Work instruction – The records beneath should be printed exactly, and the pictures are to be left out.

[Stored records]
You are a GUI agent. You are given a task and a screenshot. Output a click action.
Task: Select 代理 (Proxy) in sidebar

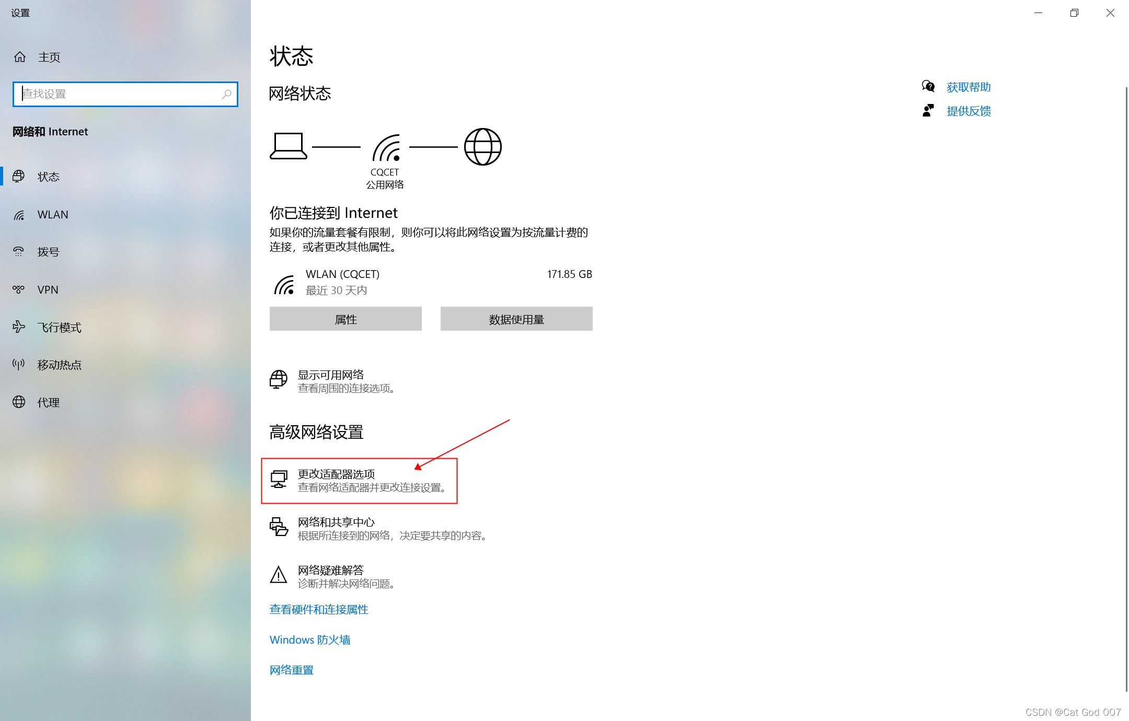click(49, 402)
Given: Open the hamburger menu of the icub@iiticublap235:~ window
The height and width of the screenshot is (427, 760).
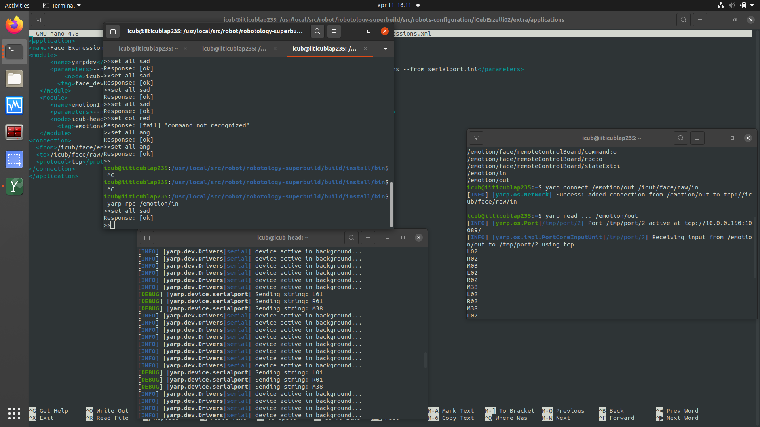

Task solution –
You are a GUI agent. You are given a task and a screenshot. Output a click action.
Task: Select 代理 (Proxy) in sidebar

click(49, 402)
Given: Open the hamburger menu of the icub@iiticublap235:~ window
The height and width of the screenshot is (427, 760).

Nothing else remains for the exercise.